岡山の社会保険労務士です。ストレスチェック実施の外注、就業規則等社内規程の作成業務委託、労務管理、社会保険の手続、給与計算の外部委託、記帳代行、経理のアウトソーシング事業者、新入社員研修、ビジネスマナー・コミュニケーション・メンタルヘルスなどの研修・セミナー・講演を実施しています。

今年の新入社員研修のシーズンが終わりました。
最近では3月に行う企業も増えてきましたが、やはり4月に、ということろもまだ多いのです。

ここ何年か同じ会社、事業所に新入社員研修で伺っています。
今年はどこでも「今年の新入社員はちょっと違う。」と言われました。「おとなしい」というのです。
同じ会社が同じようなコンセプトで採用しているのですから、それぞれ傾向があります。にもかかわらず、そういう印象を持つとは…。

当事務所でも毎年公開で新入社員研修を開催しています。
そちらは、いろいろな会社から少人数ずつ参加があります。もっとよく傾向がわかるはず、と楽しみにしていました。

922研修を行ってみて「なるほど」と納得。
確かに「おとなしい」気がします。
(ラジオである講師の方が「素直」と話されていましたが、そういう言い方もできるかと思います)
しかし、よくよく観察していると、どうもそれだけではないようなのです。

 
923態度の悪い人ややる気のなさそうな人は見受けられませんでした。
しかし、反応がありません。
私の話にうなづいたり、自分から手をあげて発表したりすることが大変少なかったのです。
また、グループディスカッションでも、なかなか発言が出ず話し合いが始まらないところが見受けられました。

924それでも指名されればきちんと答える。
それも、なかなかしっかりしたことを言います。
また、電話応対などのロールプレイにも熱心に参加していました。

 
 

これはどういうことなのか。
思い当たったのは、『失敗をしたくないのではないか』ということでした。
チャレンジは必ずしも成功するとは限らず、失敗することもあります。失敗はマイナス評価につながる。
厳しい就職戦線を乗り越えてきた彼らには、失敗→マイナス→不採用という公式が頭にあるのではないかと思いました。

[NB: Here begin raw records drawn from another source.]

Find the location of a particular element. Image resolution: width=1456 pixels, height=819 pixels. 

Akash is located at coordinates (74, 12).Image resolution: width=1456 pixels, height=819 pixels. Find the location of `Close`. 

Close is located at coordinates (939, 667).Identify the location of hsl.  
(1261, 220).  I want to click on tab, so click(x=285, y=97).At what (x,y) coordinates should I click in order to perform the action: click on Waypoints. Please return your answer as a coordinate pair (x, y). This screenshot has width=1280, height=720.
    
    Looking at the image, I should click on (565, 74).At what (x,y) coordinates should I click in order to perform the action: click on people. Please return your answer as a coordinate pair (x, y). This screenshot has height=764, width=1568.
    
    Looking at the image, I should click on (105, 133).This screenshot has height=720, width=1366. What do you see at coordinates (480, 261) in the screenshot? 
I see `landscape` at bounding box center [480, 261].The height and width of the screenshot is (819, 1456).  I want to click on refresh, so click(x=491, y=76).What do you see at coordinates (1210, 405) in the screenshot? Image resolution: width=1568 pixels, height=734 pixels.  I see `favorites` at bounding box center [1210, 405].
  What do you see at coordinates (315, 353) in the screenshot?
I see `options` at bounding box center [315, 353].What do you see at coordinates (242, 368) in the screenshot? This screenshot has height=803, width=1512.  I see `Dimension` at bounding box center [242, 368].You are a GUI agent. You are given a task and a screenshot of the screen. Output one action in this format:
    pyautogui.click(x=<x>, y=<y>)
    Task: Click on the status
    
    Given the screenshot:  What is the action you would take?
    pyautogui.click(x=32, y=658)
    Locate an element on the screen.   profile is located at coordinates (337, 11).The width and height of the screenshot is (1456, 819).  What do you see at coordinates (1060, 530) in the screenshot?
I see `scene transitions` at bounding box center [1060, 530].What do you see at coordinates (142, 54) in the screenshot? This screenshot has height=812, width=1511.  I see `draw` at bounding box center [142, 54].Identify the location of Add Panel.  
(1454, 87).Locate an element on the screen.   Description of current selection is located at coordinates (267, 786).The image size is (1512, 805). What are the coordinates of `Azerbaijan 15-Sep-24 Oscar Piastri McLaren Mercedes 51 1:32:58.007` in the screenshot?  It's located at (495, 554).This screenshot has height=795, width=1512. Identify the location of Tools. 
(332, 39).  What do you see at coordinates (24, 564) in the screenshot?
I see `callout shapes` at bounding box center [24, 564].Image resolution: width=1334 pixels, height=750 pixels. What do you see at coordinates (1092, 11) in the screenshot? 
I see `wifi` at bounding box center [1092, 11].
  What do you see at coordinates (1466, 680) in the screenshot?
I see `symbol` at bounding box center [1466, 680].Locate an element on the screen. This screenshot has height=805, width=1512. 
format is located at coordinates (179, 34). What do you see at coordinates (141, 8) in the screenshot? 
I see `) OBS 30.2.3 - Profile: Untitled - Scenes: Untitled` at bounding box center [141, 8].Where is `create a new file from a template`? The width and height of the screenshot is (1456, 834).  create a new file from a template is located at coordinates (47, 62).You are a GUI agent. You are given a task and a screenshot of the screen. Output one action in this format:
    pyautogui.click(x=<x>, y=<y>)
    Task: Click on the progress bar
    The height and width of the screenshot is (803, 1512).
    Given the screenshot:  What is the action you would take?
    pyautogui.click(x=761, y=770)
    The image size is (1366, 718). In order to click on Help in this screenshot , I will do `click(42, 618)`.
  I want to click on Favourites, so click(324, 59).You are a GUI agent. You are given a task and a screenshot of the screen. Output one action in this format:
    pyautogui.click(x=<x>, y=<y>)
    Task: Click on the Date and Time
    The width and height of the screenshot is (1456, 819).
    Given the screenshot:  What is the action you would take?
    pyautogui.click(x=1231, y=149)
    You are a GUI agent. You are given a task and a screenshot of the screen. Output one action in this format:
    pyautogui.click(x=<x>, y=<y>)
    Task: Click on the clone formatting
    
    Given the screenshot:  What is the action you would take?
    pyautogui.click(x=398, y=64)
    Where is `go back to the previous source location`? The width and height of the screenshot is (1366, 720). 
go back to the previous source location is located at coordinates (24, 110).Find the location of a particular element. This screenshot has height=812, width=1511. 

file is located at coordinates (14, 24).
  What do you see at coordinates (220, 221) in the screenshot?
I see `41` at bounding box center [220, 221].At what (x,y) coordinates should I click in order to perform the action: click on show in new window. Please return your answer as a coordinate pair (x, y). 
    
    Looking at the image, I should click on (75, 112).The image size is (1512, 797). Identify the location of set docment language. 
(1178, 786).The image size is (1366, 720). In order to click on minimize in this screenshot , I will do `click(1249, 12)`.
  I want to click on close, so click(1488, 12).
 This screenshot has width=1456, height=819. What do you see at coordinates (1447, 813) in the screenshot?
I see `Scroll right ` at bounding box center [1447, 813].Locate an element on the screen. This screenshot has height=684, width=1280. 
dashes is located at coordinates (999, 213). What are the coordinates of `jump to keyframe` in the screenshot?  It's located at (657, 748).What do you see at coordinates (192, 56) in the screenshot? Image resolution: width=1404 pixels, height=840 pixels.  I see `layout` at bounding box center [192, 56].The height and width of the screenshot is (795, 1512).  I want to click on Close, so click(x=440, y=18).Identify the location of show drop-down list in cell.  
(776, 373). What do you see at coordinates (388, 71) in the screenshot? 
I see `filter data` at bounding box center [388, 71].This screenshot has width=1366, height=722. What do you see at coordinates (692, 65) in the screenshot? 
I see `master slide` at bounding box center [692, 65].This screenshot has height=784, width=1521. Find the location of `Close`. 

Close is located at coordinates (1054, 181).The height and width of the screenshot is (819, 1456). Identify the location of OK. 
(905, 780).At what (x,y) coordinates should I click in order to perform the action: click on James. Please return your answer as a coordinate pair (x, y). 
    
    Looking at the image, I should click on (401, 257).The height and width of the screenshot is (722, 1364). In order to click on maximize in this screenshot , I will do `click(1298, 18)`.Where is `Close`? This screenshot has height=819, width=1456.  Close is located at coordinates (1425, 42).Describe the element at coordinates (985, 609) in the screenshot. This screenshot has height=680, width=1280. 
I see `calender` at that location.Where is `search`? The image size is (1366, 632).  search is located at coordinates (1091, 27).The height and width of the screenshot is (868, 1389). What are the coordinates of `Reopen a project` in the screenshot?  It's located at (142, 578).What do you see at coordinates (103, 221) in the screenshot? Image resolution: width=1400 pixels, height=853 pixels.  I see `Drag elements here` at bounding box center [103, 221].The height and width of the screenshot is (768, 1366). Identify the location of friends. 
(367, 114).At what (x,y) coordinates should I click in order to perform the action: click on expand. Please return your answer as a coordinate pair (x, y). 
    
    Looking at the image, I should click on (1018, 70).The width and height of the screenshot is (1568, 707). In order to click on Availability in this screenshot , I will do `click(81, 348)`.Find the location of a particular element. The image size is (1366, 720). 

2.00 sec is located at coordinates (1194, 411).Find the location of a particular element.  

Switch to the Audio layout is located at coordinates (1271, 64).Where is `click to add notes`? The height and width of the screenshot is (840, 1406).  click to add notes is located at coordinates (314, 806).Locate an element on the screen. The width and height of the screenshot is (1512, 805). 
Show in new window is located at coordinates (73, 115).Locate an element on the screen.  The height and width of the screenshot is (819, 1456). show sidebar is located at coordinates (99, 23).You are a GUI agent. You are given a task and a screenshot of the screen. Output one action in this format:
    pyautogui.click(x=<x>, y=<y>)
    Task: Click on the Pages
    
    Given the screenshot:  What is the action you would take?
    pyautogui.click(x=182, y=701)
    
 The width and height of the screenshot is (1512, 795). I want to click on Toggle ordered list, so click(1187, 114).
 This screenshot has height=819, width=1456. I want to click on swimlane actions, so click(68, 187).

テレビのニュースでも、今年の新入社員は安定志向で「定年まで勤めたい」「上司とのコミュニケーションは飲み会で」などと、今までとは違う考えを持っていることが紹介されていました。

社会の動向が人の生き方に影響を与えるのは致し方のないことですが、若者が生き生きと夢を追いかけられないとしたら悲しいことです。

「おとなしい」「素直」というのはけして短所ではありません。
どうか、その上になおいっそうの優れた資質やスキルを加えて、よりよい社会人となっていかれることを願ってやみません。